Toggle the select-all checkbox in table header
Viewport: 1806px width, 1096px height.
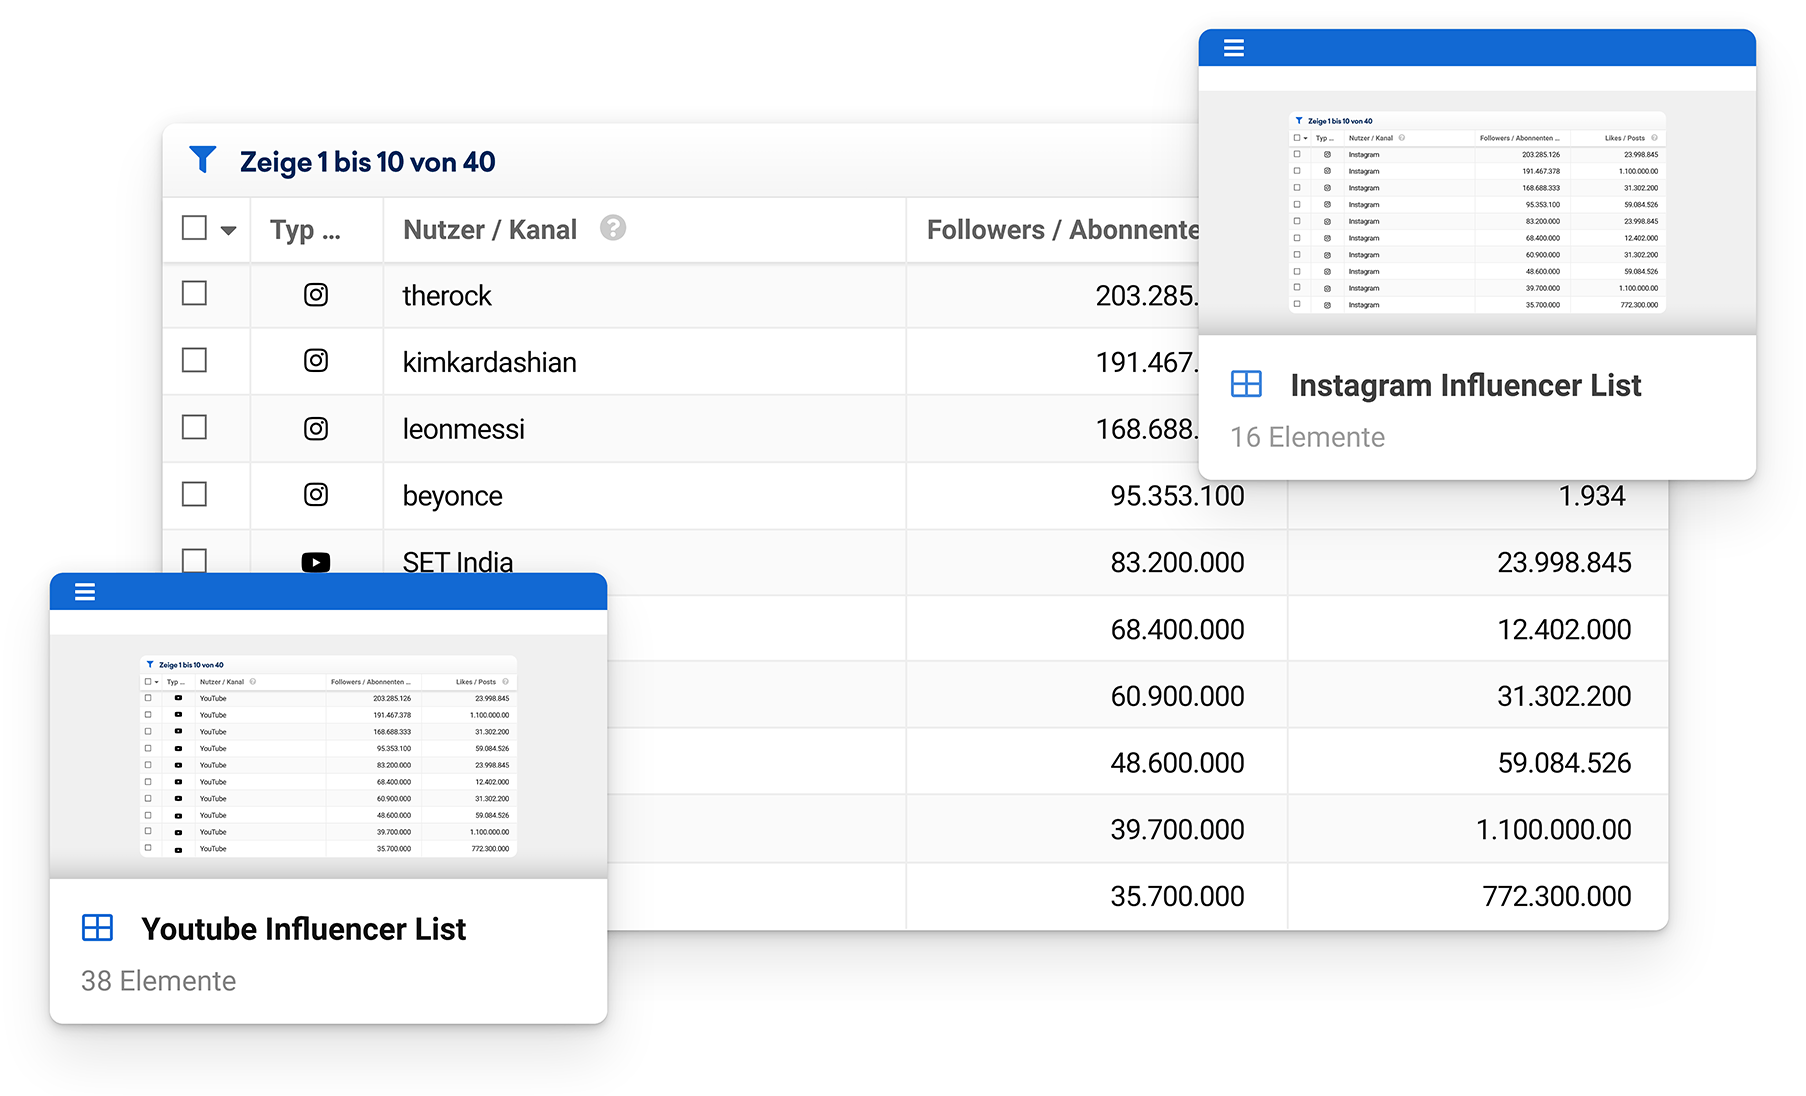tap(194, 228)

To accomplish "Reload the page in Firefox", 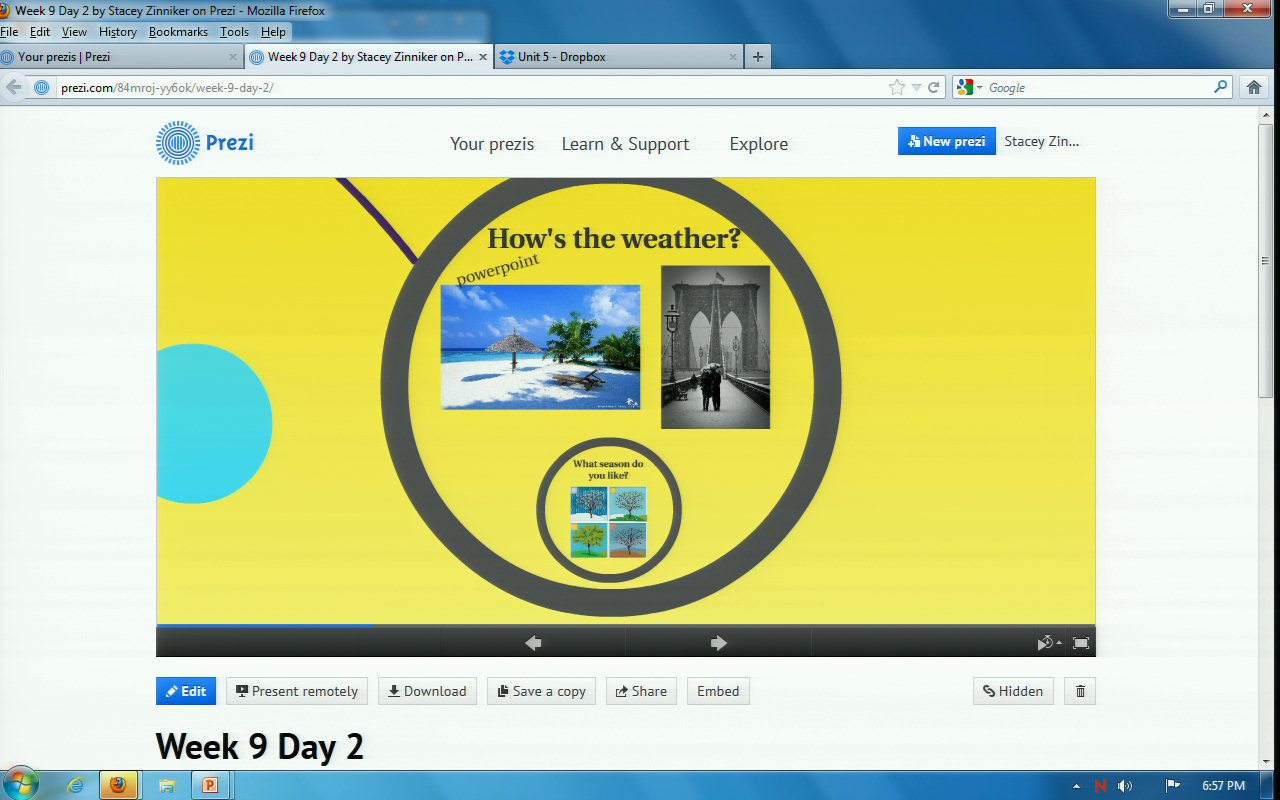I will pos(934,88).
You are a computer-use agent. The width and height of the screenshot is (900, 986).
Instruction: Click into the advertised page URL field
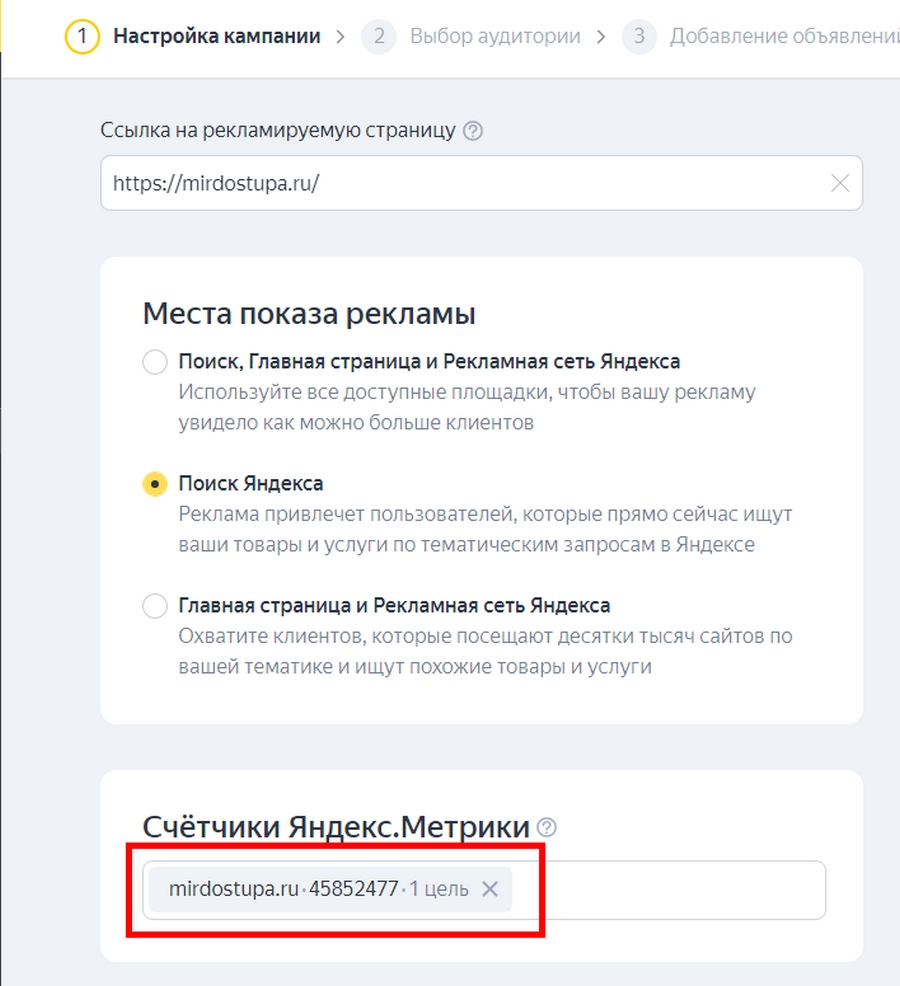click(460, 183)
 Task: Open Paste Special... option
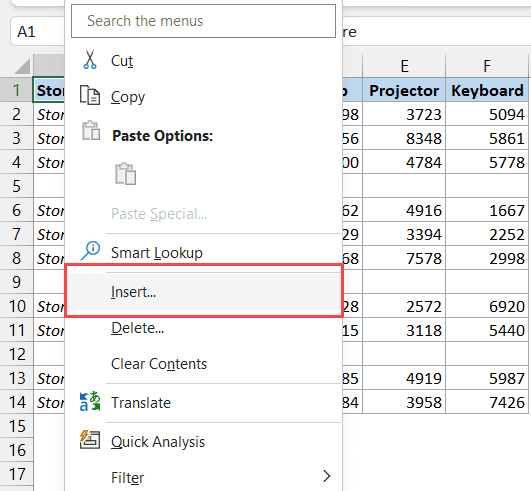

==*==

| TO DO |
From the line containing "Instruction: Click into" through the last line of the listing, inclusive, transcribe every line exactly and nothing else; the pictures stay out.

| ANSWER BOX |
Instruction: Click into the advertised page URL field
click(460, 183)
 Task: Open Paste Special... option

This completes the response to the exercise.